Par : Mohamed Arbi Nsiri
Chacun écrivant sur la démocratie, commence par distinguer les démocraties « directes » de celles « indirectes » dites aussi démocratie représentative. Ceux qui se concentrent sur les institutions opposent parfois la « démocratie des assemblées » à la « démocratie parlementaire » ; mais la distinction est la même car dans une démocratie directe, le peuple se gouverne effectivement lui-même, c’est-à-dire que chacun a le droit de la prise de décision comme l’était le modèle grec antique, tandis que l’autre système repose sur le choix des représentants du peuple pour prendre des décisions au nom du groupe.
Les analyses conceptuelles affichent toujours à assurer que la démocratie directe n’existe plus du moins dans les États moderne contrairement à la conception antique. Cette indiscutable vérité tend à être suivie de l’affirmation qu’une telle démocratie ne peut plus subsister à cause de la taille des sociétés contemporaines.
Néanmoins, on peut adopter une démarche différente, tournée vers d’autres types d’expériences humaines ce qui tend à prendre des formes variables selon le contexte historique.
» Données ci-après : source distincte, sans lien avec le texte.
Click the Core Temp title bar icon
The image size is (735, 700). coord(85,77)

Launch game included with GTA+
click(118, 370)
Le monde anglo-saxon a porté son attention vers les cités-États grecques de l’époque classique et plus précisément à la démocratie athénienne ; c’est pourquoi il est irrésistiblement attiré par cette conception politique traduite dans les assemblées communales (The town meeting) du 17ème siècle.
Les français, depuis Jean Jacques Rousseau, ont en outre tourné leurs regards vers la Rome antique pour trouver la source inspiratrice. Cependant, certains chercheurs allemands se mettent joyeusement en route vers la Stadtstaat inspirée des cités italiennes de la Renaissance pour dessiner les traits d’une nouvelle doctrine politique marquée par une grande fécondité du sens et par une profondeur conceptuelle.
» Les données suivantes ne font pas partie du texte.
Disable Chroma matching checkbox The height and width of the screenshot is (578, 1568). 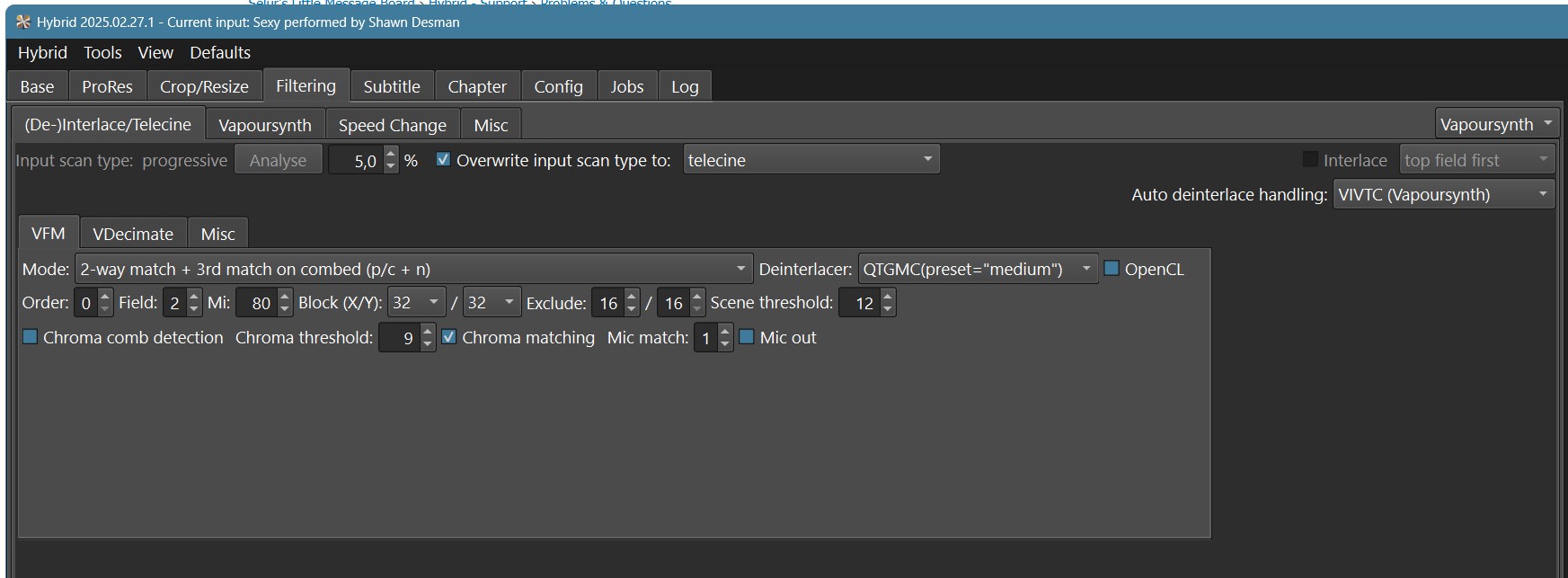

Au cours des deux derniers siècles, plusieurs définitions ont été proposées, révélant combien le néologisme sollicite particulièrement la réflexion des chercheurs, en histoire comme dans les disciplines voisines. Intrinsèquement polysémique, la notion ou le concept de la démocratie, selon les différents auteurs, recouvre en effet plusieurs dimensions, ce qui explique probablement la raison de son succès autant que la difficulté à s’entendre sur son contenu.
D’emblée, ce mot composé fait référence à la Res publica et à ses fonctions dans le corps politique qui l’organise. Derrière cette idée se profile le concept de la souveraineté populaire qui passe pour une définition très acceptable de la démocratie. Elle recèle pourtant sans doute plus de problèmes qu’il ne semble ; pour une large part, résultat d’une mutation surprenante de l’idée de souveraineté.
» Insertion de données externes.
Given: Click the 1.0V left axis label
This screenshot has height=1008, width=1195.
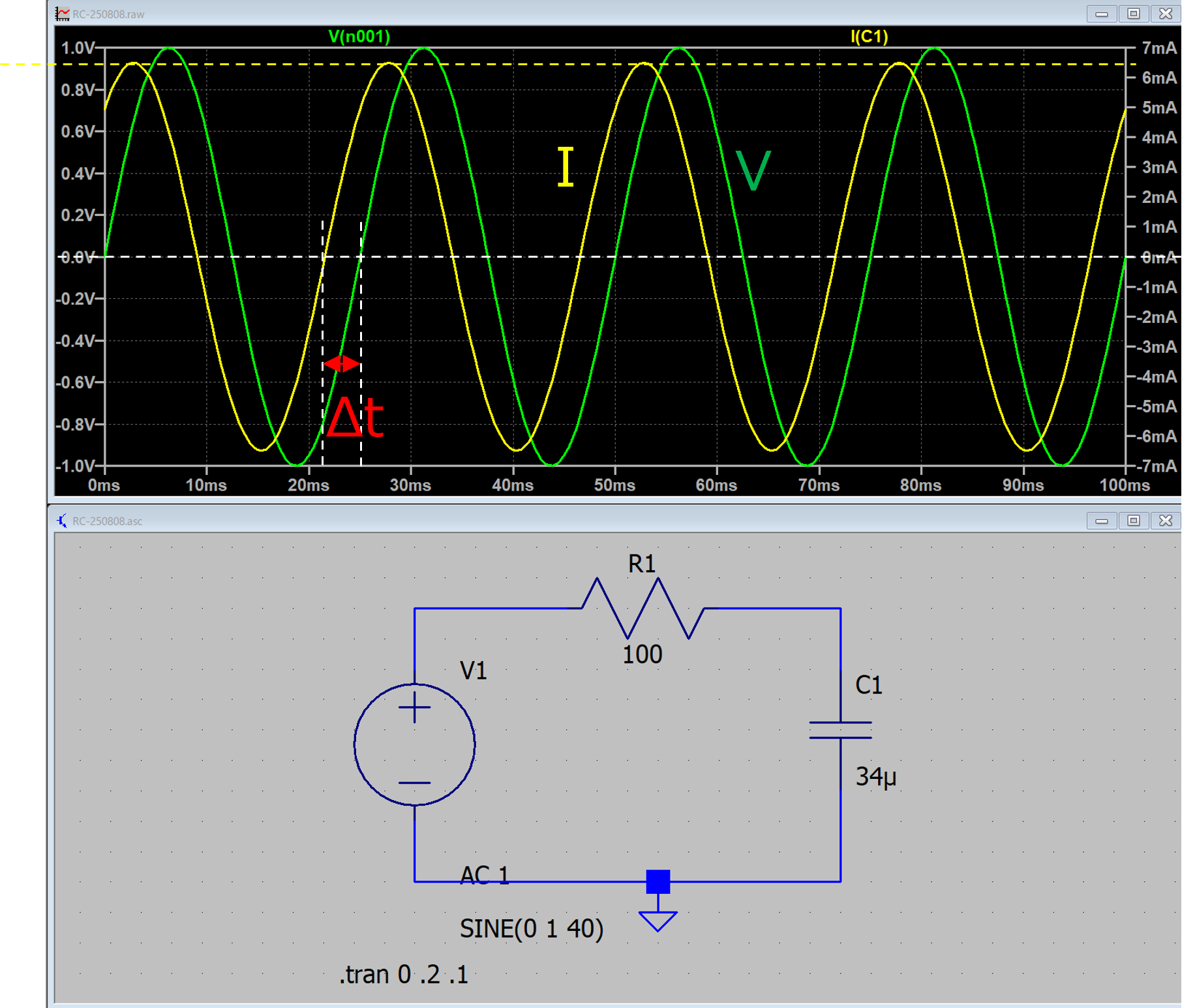Looking at the screenshot, I should tap(78, 48).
C’est dans l’œuvre de Jean Bodin (1529-1596) intitulé « Les six livres de la République » que se trouve formulé pour la première fois avec une réelle clarté le principe de la souveraineté. L’œuvre entend effectuer une reprise historique du concept, on ouvrant totalement l’espace politique à une programmation fondée sur la reconnaissance des droits de l’individu comme singularité et sur la notion de souveraineté qui offre le terrain sur lequel s’effectue le retournement philosophique nécessaire à l’idée de la liberté comme principe fondamental et comme l’une des conditions sine qua non pour la réussite de la démocratie.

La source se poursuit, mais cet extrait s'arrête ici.